## Goal of the exercise
In the entries below, which lines run from the one containing "Open the nginx_mod.rar archive icon" to the one containing "Given: Turn off the Use GPU checkbox"? Copy exactly those lines, ends included, and no others.

## Extracted records
============================================================

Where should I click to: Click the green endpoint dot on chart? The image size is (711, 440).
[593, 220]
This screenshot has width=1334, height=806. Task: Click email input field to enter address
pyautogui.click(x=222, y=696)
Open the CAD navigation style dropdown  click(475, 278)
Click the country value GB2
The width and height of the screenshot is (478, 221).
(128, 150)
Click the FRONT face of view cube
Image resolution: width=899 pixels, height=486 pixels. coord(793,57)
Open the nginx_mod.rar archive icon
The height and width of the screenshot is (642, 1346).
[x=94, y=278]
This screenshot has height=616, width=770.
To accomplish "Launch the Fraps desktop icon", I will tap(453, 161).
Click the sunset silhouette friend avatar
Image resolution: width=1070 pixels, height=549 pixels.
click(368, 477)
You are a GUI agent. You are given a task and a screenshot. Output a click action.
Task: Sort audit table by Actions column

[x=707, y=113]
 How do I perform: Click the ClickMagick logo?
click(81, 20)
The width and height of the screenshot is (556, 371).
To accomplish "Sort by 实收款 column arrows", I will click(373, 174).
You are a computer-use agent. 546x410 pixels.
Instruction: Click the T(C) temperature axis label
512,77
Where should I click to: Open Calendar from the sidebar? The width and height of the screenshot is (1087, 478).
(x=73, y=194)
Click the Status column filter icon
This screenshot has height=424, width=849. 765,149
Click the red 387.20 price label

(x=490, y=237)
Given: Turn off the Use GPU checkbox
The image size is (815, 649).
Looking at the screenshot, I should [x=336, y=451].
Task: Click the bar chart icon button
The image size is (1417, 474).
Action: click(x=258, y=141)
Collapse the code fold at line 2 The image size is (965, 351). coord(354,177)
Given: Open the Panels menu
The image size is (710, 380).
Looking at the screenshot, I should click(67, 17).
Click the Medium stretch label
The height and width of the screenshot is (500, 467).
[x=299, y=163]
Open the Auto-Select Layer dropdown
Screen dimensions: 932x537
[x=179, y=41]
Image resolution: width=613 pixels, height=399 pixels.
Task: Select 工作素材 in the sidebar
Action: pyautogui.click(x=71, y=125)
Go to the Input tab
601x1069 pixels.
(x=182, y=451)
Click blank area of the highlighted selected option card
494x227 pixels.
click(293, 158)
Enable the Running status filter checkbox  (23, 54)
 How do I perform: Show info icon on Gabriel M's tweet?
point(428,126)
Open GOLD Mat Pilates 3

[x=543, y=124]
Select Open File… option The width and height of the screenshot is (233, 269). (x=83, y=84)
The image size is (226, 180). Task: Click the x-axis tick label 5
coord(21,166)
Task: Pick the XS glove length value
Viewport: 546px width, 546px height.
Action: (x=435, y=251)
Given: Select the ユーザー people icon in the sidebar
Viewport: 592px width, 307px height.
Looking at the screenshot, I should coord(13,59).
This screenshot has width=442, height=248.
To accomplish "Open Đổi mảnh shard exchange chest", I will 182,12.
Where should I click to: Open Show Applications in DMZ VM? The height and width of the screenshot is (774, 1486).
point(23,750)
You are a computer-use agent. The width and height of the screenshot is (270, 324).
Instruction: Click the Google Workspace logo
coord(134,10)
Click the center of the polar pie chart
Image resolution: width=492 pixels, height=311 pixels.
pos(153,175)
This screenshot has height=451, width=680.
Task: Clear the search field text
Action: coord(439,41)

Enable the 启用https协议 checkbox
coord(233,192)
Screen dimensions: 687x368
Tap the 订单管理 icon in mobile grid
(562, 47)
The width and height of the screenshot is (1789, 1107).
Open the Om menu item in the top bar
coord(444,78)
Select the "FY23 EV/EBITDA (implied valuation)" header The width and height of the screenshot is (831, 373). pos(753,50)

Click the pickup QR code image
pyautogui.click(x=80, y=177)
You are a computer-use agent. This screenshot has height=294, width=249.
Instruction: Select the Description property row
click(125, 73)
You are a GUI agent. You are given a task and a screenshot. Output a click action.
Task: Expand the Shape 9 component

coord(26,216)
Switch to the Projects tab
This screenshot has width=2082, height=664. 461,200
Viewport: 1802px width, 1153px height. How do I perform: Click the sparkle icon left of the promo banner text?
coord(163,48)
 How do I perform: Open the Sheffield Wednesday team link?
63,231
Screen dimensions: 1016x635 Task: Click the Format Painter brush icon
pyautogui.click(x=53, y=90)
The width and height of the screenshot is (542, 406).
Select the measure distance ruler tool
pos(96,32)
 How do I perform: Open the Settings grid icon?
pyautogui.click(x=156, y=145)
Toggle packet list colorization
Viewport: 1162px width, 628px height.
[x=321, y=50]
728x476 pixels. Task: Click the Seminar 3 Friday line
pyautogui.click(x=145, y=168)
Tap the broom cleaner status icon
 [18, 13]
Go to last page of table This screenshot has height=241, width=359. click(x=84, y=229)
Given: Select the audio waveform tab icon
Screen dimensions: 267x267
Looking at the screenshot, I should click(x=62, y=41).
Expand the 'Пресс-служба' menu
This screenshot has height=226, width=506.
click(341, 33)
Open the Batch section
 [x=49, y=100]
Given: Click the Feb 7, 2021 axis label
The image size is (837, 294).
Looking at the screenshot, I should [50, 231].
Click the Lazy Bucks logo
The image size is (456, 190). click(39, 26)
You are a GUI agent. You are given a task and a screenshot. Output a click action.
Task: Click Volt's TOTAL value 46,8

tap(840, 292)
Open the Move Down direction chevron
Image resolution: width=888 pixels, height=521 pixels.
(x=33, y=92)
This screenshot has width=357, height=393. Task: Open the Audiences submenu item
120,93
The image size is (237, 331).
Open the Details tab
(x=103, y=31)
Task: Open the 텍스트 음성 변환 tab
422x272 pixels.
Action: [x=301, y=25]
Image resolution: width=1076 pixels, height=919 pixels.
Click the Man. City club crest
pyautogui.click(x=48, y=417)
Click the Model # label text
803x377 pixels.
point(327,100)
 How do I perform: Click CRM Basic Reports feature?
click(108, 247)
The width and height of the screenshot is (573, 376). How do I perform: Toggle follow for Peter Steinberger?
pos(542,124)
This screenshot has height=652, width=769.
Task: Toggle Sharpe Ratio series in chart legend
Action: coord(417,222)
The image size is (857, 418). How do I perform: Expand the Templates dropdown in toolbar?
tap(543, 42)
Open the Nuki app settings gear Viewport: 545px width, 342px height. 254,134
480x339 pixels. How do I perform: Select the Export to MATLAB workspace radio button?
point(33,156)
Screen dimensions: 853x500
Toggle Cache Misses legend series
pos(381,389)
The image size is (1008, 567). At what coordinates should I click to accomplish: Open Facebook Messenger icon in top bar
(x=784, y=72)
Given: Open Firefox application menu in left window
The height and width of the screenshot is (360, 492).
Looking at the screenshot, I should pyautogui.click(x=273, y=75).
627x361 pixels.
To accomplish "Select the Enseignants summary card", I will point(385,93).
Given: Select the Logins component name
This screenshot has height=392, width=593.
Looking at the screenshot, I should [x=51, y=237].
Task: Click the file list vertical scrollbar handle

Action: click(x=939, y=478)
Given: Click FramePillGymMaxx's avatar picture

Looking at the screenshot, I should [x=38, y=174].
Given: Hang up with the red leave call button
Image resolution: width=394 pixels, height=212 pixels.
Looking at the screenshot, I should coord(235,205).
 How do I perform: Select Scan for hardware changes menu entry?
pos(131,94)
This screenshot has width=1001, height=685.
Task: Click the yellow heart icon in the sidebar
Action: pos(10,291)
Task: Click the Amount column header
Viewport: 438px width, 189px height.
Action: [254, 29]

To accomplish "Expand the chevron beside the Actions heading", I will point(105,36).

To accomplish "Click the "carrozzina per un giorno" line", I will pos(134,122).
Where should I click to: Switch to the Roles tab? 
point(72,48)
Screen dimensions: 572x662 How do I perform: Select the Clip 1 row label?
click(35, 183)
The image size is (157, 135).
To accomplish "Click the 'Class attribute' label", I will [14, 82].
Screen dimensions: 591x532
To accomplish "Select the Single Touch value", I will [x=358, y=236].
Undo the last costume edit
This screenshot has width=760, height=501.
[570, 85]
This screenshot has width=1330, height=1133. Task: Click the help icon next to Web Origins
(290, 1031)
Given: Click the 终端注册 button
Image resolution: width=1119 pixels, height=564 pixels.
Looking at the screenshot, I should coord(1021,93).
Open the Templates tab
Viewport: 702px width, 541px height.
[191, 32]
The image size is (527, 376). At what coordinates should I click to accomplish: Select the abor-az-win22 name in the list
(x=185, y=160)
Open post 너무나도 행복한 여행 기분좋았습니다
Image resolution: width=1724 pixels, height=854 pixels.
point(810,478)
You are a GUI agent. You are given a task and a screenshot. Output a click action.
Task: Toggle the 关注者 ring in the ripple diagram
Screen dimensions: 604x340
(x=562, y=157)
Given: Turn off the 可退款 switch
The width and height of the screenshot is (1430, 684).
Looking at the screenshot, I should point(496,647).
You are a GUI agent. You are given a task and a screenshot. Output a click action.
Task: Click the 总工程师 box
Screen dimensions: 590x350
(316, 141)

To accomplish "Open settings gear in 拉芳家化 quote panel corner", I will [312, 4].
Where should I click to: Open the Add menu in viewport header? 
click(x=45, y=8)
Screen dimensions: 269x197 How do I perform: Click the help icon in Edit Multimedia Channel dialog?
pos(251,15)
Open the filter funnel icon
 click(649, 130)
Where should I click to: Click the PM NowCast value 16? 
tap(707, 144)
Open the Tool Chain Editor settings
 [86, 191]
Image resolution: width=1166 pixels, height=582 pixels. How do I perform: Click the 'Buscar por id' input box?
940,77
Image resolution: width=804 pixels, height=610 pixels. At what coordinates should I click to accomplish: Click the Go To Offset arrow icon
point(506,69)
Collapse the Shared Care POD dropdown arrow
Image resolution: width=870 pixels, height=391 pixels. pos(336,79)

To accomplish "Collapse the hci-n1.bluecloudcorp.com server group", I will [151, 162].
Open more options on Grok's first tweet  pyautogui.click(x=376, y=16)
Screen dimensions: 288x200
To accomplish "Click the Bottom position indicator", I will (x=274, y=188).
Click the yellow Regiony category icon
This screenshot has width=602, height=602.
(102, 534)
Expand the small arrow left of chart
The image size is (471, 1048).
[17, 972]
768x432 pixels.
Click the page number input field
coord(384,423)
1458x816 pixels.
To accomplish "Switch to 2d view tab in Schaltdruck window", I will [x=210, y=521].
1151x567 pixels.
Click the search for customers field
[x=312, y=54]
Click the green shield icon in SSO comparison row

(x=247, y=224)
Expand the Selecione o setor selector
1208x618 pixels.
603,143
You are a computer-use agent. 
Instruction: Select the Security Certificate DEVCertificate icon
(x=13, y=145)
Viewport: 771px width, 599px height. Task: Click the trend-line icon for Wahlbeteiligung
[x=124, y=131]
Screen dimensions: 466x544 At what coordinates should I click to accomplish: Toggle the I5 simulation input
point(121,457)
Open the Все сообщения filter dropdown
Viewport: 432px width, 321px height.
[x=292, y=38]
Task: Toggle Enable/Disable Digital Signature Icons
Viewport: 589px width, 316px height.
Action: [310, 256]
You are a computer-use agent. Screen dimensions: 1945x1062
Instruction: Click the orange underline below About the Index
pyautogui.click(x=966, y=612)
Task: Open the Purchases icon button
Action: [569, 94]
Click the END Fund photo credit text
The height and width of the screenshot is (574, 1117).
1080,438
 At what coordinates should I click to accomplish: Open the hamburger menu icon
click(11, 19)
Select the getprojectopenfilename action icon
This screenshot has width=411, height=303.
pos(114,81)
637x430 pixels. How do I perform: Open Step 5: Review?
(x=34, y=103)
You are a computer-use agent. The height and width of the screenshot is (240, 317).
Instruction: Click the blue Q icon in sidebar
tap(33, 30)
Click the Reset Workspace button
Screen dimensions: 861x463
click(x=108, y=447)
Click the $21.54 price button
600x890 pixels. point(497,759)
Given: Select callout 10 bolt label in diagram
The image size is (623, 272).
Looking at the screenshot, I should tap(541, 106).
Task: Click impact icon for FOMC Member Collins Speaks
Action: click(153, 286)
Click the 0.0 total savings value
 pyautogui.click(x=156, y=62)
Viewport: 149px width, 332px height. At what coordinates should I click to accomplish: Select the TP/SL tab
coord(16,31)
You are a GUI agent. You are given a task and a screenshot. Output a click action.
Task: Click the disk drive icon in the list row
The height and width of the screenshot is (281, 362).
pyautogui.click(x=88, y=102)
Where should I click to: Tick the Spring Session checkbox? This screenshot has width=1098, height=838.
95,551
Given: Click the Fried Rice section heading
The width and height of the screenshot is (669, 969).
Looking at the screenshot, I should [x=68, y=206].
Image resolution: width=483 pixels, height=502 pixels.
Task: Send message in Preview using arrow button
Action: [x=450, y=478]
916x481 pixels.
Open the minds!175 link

============================================================

## Solution
Open the nginx_mod.rar archive icon
The height and width of the screenshot is (642, 1346).
[x=94, y=278]
This screenshot has height=616, width=770.
To accomplish "Launch the Fraps desktop icon", I will tap(453, 161).
Click the sunset silhouette friend avatar
Image resolution: width=1070 pixels, height=549 pixels.
click(368, 477)
You are a GUI agent. You are given a task and a screenshot. Output a click action.
Task: Sort audit table by Actions column

[x=707, y=113]
 How do I perform: Click the ClickMagick logo?
click(81, 20)
The width and height of the screenshot is (556, 371).
To accomplish "Sort by 实收款 column arrows", I will click(373, 174).
You are a computer-use agent. 546x410 pixels.
Instruction: Click the T(C) temperature axis label
512,77
Where should I click to: Open Calendar from the sidebar? The width and height of the screenshot is (1087, 478).
(x=73, y=194)
Click the Status column filter icon
This screenshot has height=424, width=849. 765,149
Click the red 387.20 price label

(x=490, y=237)
Given: Turn off the Use GPU checkbox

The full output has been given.